I will start off by saying if you have any pre-existing health issues, heart conditions, or anything of a more serious medical emergency, to make sure you get approval from your doctor to workout. This article going forward will be for otherwise healthy individuals just starting out in their fitness journey, or coming back from an injury or lapse in time.
Rehabbing Minor Injuries
If you have a shoulder injury, tendonitis, elbow/knee pain, joint issues, or any type of chronic nagging pain, I would address that first. It will do you no good to try and work through it (although I have been guilty of this). If you have a chronic pain or injury within a certain body part, it is just putting you at higher risk of reinjuring that area, ingraining new, incorrect movement patterns to compensate, or delaying the time to heal.
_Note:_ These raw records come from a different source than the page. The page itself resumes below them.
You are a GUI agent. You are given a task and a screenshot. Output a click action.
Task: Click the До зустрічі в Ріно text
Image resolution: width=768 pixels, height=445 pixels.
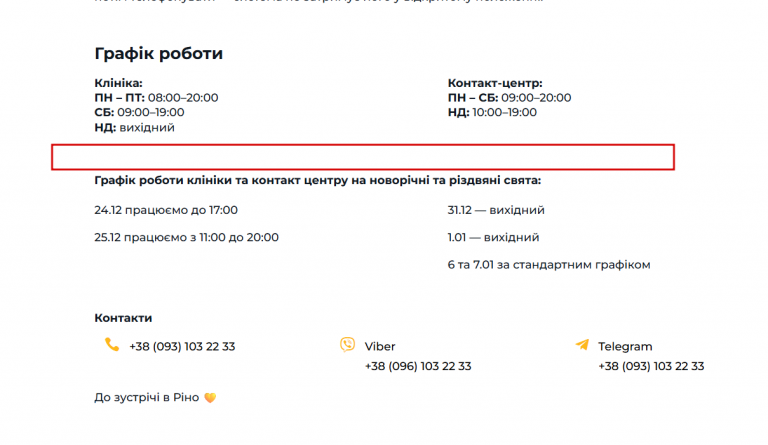click(147, 398)
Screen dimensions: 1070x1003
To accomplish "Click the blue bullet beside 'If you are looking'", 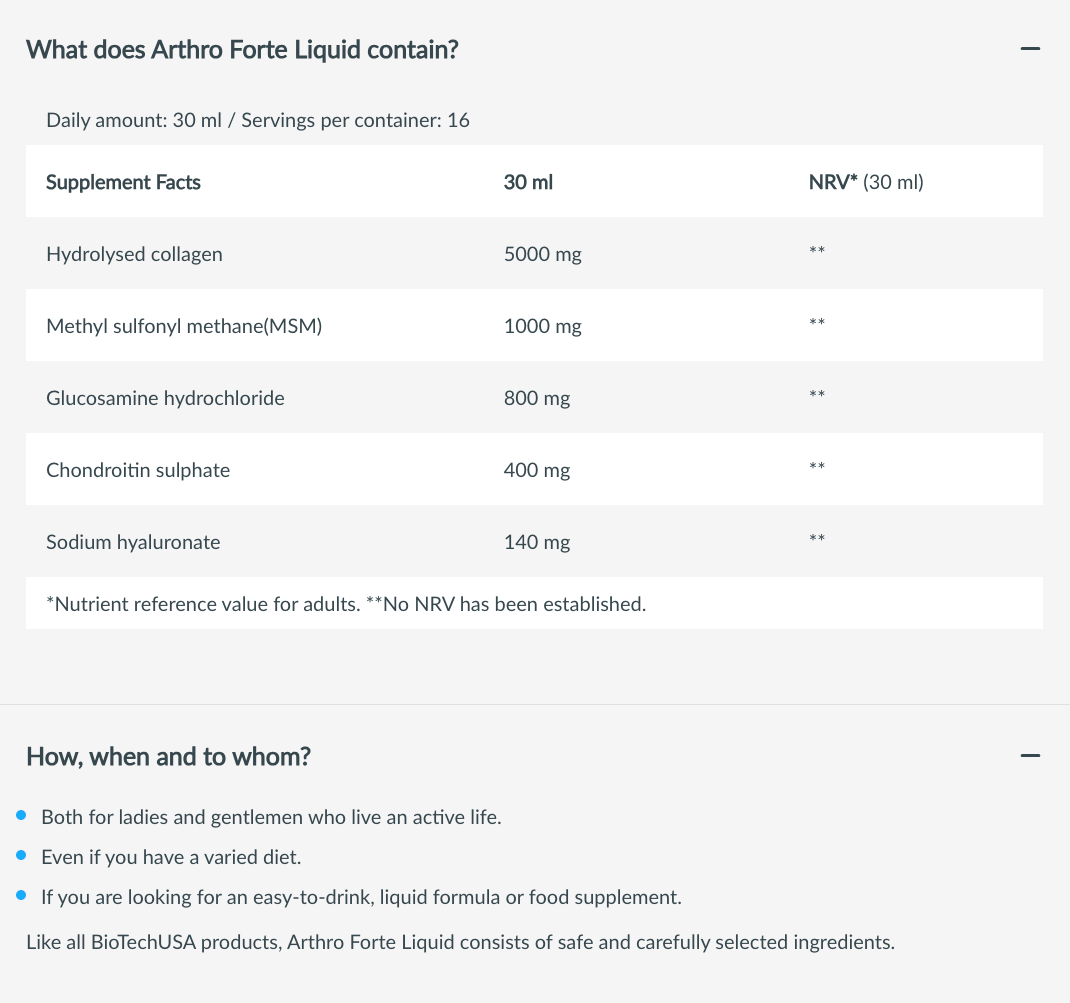I will (21, 895).
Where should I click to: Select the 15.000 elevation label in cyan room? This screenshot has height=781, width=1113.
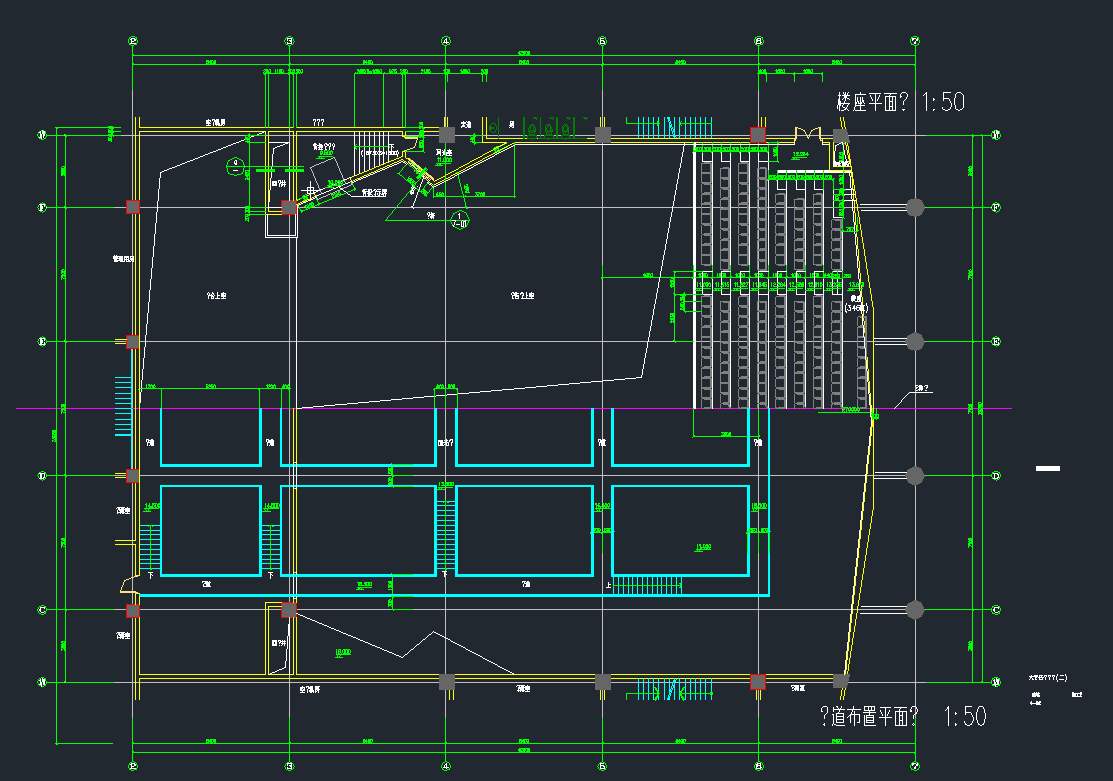[x=703, y=547]
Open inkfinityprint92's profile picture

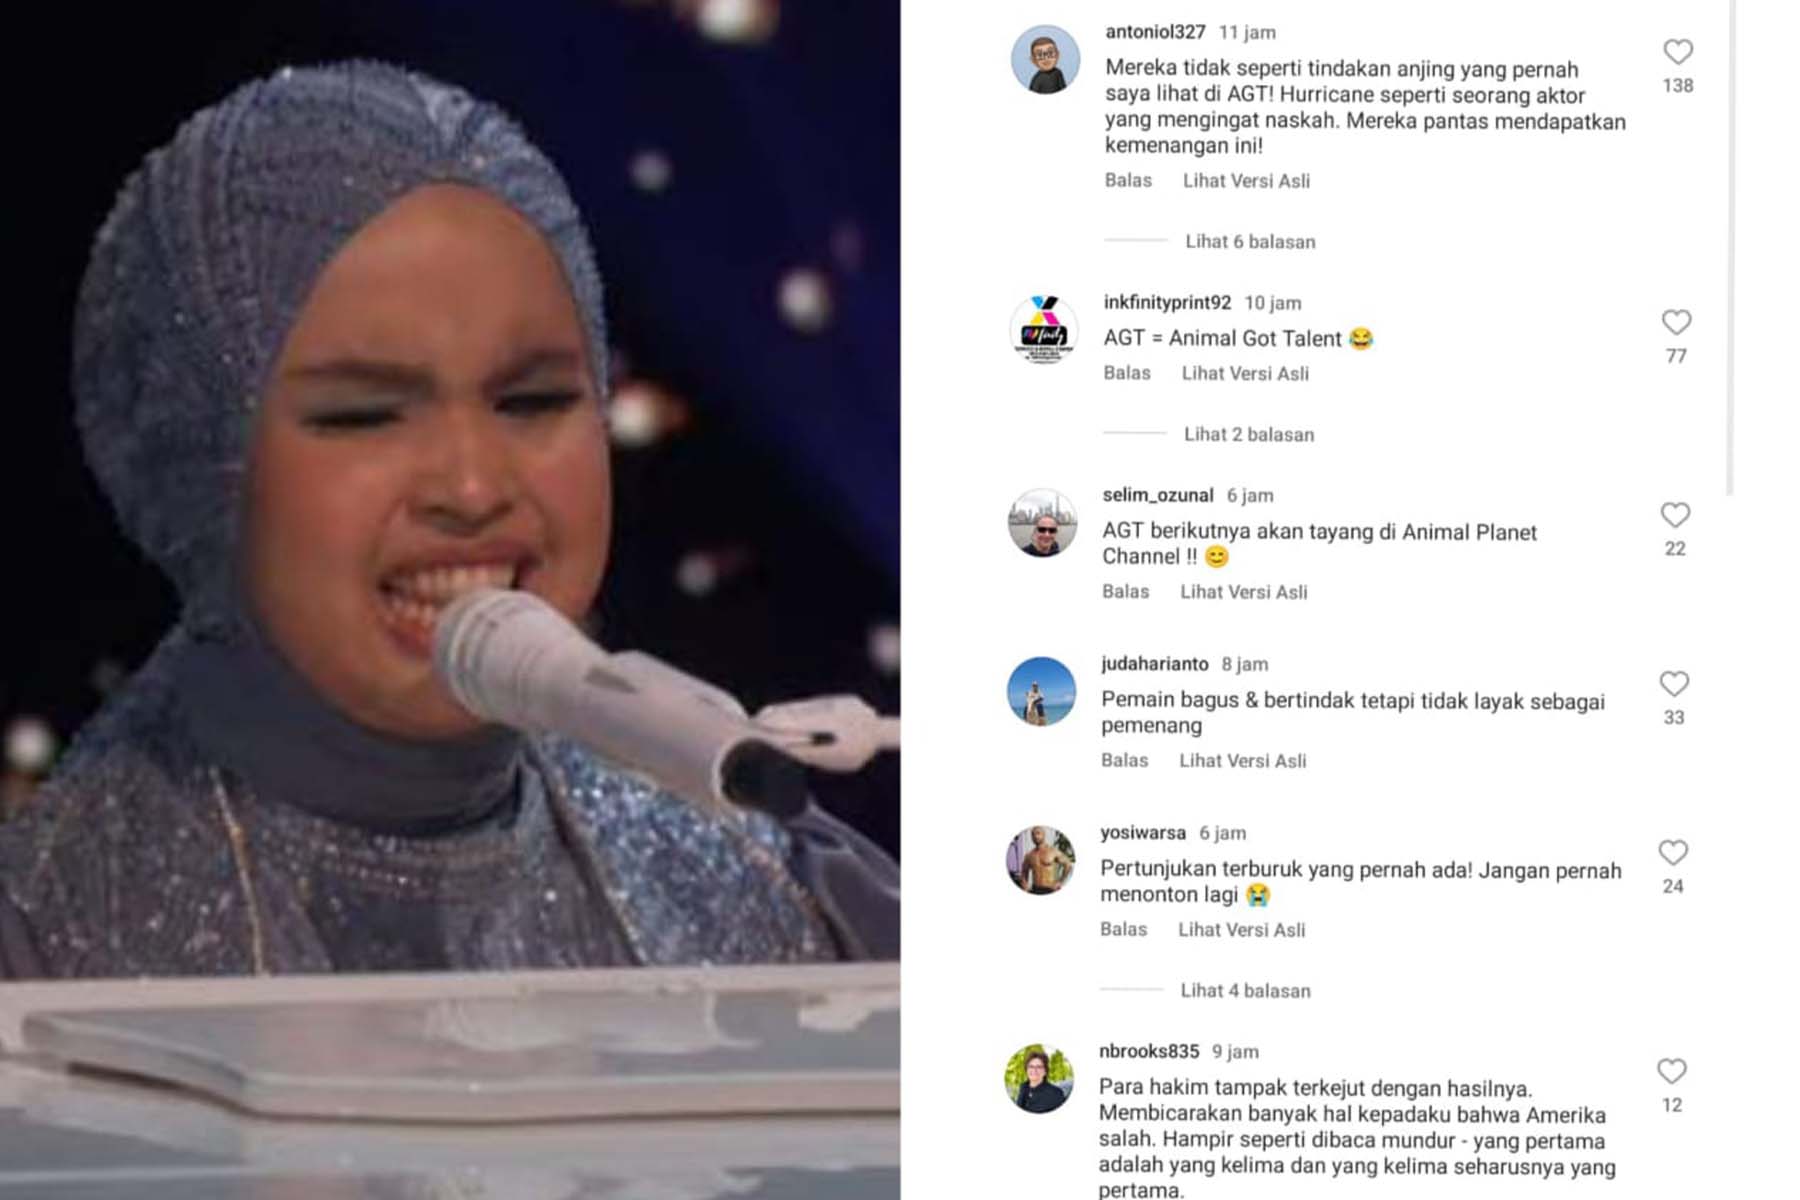coord(1044,330)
That doesn’t mean you DON’T workout. Working out is more than just pushing heavy weight. A lot of chronic pain can heal quicker if you do very light, higher rep exercises (that don’t cause pain while you are doing it), to get increased blood flow to that area. A lot of people make the common mistake of let’s say, spraining their ankle, then completely taking time off and never working that area out. This is outdated. Again, as long as you have smart rehab programming, choosing exercises that do not cause pain in said area, and help strengthen that area, it will only benefit you to heal quicker.
Another priority I’d recommend before starting resistance training safely, is to have focus on mobility. This can be done in conjunction with a sound program. The overall theme I’m shooting for here is that a resistance training program gets its most benefits, when you don’t have anything holding you back, or putting you at an increased risk for injury.
A lot of lifters get injured because they never work on their full range of motion. They load and load the weight, and their form gets sloppy, causing them to shorten their range. Future injuries happen because a lifter takes a heavy amount of weight through a range of motion that the muscle or body wasn’t prepared or trained up to handle. If you take the time early on in your career to learn good technique, and take an exercise through its full range, you are setting yourself up for success.
The Resistance Training
Make sure when you do start resistance training, you stick to compound exercises first. These will be the most bang for your buck exercises, that will yield the most results. This can be the squat, deadlift, overhead press, and bench press.
Be sure to use primer movements (mobility exercises), to target the body parts you are working that day. So for instance, if you are doing squats, you might want to warm up with glute and quad activation, waking up any dormant muscles you may have trouble firing. This will allow you to cue those muscles more effectively during the exercise itself.
Overall, there is no “perfect” time to start resistance training. It’s all about sound programming, and laying a foundation of good technique and full ranges of motion to optimize your workout and reduce injury.